OPDRACHT 1: Vervang in de gegevens, van de regel met "Screen dimensions: 1512x784" tot en met de regel met "point(1278,614)", "Essential Graphics" door "Lumetri Color" en geef alleen die regels weer, verder ongewijzigd.
━━ BRONTEKST ━━
Schakel de sensor alleen uit als deze problemen met de substraatdoorvoer veroorzaakt. In
uitzonderlijke gevallen kunnen substraten ernstig krullen, kreuken of een laag vacuümniveau
hebben.
●
Temperatuur van afdrukgebied (van 37 tot 45°C)
Als de inkt uitvloeit (inkt verspreidt zich over verschillende kleurgebieden) of afdrukken niet
goed drogen, verhoogt u de temperatuur. Als hoge samensmelting optreedt (kleuren in
dezelfde gebieden zijn niet uniform) of als het substraat in de printer vervormt, verlaagt u
de temperatuur.
Aanbeveling: Begin met het wijzigen van ±2°C.
Stappen: ±2°C.
●
Luchtstroom van afdrukgebied (van X tot Y cm/s)
Bij verticale strepen verlaagt u de factor. Bij uitvloeiing (inkt verspreidt zich over verschillende
kleurgebieden) verhoogt u de factor.
Aanbeveling: Begin met het vervangen van ±100 cm/s.
Stappen: ±50 cm/s.
●
Spanningsmodus van opwikkelspoel
Vervolgkeuzelijst met deze opties: Pas altijd spanning toe, pas spanning alleen toe na het
doorvoeren, pas geen spanning toe.
●
Invoerspanning (van 4 tot 20 N/m)
Als er een probleem is met scheeftrekking of lengteconsistentie van het substraat in
tegeltaken, verhoogt u de spanning. Bij wazigheid en/of als het substraat niet wordt
doorgevoerd, verlaagt u de spanning.
Aanbeveling: Begin met het wijzigen van ±5 N/m.
Stappen: ±1 N/m.
●
Uitvoerspanning (van 4 tot 20 N/m)
━━━
━━ GETOONDE GEGEVENS ━━
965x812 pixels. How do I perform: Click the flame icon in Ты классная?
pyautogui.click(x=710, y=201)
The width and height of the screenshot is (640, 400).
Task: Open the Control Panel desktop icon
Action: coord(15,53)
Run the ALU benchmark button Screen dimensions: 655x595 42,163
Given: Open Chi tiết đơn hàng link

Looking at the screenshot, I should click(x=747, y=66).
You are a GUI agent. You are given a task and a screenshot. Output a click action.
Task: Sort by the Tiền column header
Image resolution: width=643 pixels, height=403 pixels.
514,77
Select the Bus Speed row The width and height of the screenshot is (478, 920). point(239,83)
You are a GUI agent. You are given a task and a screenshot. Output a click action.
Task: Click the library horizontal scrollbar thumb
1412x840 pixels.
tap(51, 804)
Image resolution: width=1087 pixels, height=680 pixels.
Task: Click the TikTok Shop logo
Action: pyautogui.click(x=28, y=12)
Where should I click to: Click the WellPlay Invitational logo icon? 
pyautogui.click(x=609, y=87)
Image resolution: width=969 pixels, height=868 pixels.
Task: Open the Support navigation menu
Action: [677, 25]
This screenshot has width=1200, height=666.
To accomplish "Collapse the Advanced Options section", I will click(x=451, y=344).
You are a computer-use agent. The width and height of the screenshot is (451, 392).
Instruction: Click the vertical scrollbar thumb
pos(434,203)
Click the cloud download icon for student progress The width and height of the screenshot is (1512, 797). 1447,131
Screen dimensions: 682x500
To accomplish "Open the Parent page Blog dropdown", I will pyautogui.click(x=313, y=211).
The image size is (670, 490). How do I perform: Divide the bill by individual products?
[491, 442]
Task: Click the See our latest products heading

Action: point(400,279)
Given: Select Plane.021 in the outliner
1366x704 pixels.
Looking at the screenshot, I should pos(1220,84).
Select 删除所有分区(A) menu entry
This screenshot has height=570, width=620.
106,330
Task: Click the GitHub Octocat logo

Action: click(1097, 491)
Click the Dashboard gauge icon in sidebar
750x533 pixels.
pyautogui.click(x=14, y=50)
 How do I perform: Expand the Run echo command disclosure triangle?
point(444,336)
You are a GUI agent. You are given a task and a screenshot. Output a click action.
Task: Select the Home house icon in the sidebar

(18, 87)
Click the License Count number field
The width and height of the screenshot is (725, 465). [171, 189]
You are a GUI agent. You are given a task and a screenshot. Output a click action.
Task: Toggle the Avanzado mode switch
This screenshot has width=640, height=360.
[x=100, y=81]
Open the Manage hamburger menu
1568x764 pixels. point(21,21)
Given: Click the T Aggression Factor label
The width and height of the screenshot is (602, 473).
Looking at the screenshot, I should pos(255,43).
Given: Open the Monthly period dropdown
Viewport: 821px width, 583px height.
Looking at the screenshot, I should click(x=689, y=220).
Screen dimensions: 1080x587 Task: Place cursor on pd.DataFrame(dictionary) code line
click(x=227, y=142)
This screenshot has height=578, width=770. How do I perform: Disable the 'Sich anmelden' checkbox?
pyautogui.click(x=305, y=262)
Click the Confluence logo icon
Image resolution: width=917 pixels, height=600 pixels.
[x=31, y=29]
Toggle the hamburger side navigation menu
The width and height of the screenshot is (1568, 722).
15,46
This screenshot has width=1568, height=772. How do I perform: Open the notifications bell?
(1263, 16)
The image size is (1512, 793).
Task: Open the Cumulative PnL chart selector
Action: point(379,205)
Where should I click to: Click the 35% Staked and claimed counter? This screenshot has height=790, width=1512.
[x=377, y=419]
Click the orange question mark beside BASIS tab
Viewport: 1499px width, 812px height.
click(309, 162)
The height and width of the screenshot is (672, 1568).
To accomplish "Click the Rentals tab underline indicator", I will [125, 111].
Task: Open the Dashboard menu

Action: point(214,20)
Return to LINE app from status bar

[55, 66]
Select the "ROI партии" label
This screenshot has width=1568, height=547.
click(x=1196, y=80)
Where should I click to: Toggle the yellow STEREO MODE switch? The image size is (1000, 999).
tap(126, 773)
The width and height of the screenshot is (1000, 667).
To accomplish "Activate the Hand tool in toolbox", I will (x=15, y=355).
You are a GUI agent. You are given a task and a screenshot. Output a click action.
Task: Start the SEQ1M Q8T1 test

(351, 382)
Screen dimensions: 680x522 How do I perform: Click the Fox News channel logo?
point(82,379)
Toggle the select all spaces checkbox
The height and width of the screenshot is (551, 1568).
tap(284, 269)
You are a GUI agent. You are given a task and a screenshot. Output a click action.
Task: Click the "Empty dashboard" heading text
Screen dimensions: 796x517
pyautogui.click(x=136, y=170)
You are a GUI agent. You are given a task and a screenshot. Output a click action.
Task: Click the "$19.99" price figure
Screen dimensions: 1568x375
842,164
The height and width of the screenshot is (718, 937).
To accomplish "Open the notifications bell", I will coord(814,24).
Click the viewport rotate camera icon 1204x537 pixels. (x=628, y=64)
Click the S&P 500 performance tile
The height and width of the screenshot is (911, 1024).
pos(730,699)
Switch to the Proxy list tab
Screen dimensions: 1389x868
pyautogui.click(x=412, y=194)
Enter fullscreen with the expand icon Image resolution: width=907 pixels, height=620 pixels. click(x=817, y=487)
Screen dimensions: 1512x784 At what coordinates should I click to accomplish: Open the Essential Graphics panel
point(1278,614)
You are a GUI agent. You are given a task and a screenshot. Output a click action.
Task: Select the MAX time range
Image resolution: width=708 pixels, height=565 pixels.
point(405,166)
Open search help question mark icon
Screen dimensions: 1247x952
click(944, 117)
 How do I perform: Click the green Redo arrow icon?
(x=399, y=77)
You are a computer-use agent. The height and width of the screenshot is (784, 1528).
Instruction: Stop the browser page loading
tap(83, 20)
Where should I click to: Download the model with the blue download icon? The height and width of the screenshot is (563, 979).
━━━
OPDRACHT 2: Neem de brontekst over de printerinstellingen in zijn geheel letterlijk over.

JUIST ANTWOORD 1:
Screen dimensions: 1512x784 At what coordinates should I click to accomplish: Open the Lumetri Color panel
point(1278,614)

JUIST ANTWOORD 2:
Schakel de sensor alleen uit als deze problemen met de substraatdoorvoer veroorzaakt. In
uitzonderlijke gevallen kunnen substraten ernstig krullen, kreuken of een laag vacuümniveau
hebben.
●
Temperatuur van afdrukgebied (van 37 tot 45°C)
Als de inkt uitvloeit (inkt verspreidt zich over verschillende kleurgebieden) of afdrukken niet
goed drogen, verhoogt u de temperatuur. Als hoge samensmelting optreedt (kleuren in
dezelfde gebieden zijn niet uniform) of als het substraat in de printer vervormt, verlaagt u
de temperatuur.
Aanbeveling: Begin met het wijzigen van ±2°C.
Stappen: ±2°C.
●
Luchtstroom van afdrukgebied (van X tot Y cm/s)
Bij verticale strepen verlaagt u de factor. Bij uitvloeiing (inkt verspreidt zich over verschillende
kleurgebieden) verhoogt u de factor.
Aanbeveling: Begin met het vervangen van ±100 cm/s.
Stappen: ±50 cm/s.
●
Spanningsmodus van opwikkelspoel
Vervolgkeuzelijst met deze opties: Pas altijd spanning toe, pas spanning alleen toe na het
doorvoeren, pas geen spanning toe.
●
Invoerspanning (van 4 tot 20 N/m)
Als er een probleem is met scheeftrekking of lengteconsistentie van het substraat in
tegeltaken, verhoogt u de spanning. Bij wazigheid en/of als het substraat niet wordt
doorgevoerd, verlaagt u de spanning.
Aanbeveling: Begin met het wijzigen van ±5 N/m.
Stappen: ±1 N/m.
●
Uitvoerspanning (van 4 tot 20 N/m)